----- Excerpt provided

I think there must have been some structure on a concrete pad on my property because I keep digging up large chunks of concrete! Definitely not as fun as a hunk of marble. I've also found a few drainage tiles, but why they would be on my property is a mystery as the ground here is sloped. The only interesting thing was my most recent find. From the front yard I dug up an old metal doorknob. It makes me wonder whether there was a shed here to go with the old farmhouse on the corner. Thanks for rekindling the memory of those funky rounded capped purple pens I used to use in junior high.
Fun post Kim! Your prybar is such a useful find, none of mine compare. In this yard, mostly rocks, an old button, a couple fossils. We found much more interesting stuff at my mom's house in Northern Indiana-arrowheads, chunks of pottery, lots of fossils, marbles, old bottles, a hot wheels car, and the best one-a 3" porcelain doll, unbroken. It's very cool and I presume rather old, and luckily I'm a packrat and still have it! I feel a post coming on.... ;-)
I live in the city too. The most exciting thing I've found is a cistern. My boyfriend and I were hoping it was a gangster's stash and would be filled with gold. Instead it was just a partially empty hold, so we filled it up with dirt. I've also found a toy soldier, numerous bricks, and various pieces of metal.
Gee...all I ever find when I dig in our property is Just. More. Friggin'. Rocks. Of all sizes from pebbles to serious boulders. This is a lovely post, kim, thanks for sharing. (and I hope you're not too tired after all that excavating.)
Mostly I dig up fist size peices of quartz, but I also sometimes find pieces of old pottery, marbles, and pieces of those blue-glass canning jars. I love to find old farm dumps and can spend hours sifting through the household refuse of another era.
The strangest thing I've found is sand. Feet upon feet upon feet of sand while some of my neighbours complain of clay not far below the surface, I have yet to dig deep enough in some places to find that clay underbelly. In other places, I'd say it's at least 3 feet down. And by sand, I mean SAND, the kind you could quarry and sell in little bags.

----------
----- Data provided

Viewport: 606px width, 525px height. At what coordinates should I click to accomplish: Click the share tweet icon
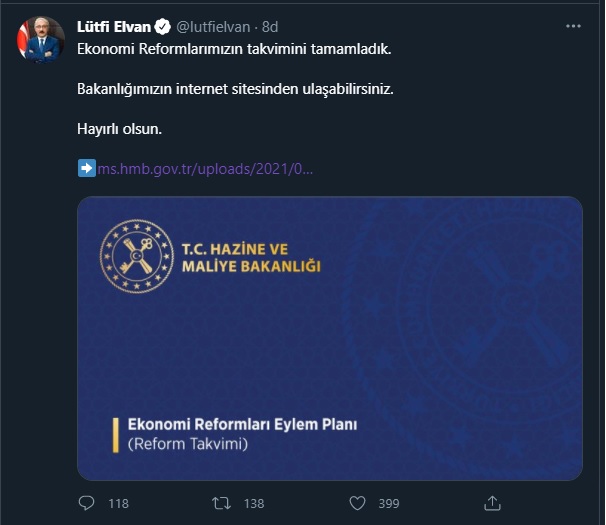coord(491,503)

----------

• Direction:
In the comments on things dug up in yards, copy the passage that begins at the words "Mostly I dig" and stops after "of another era.". The material after the comments on things dug up in yards stands apart from those comments.

• Worked solution:
Mostly I dig up fist size peices of quartz, but I also sometimes find pieces of old pottery, marbles, and pieces of those blue-glass canning jars. I love to find old farm dumps and can spend hours sifting through the household refuse of another era.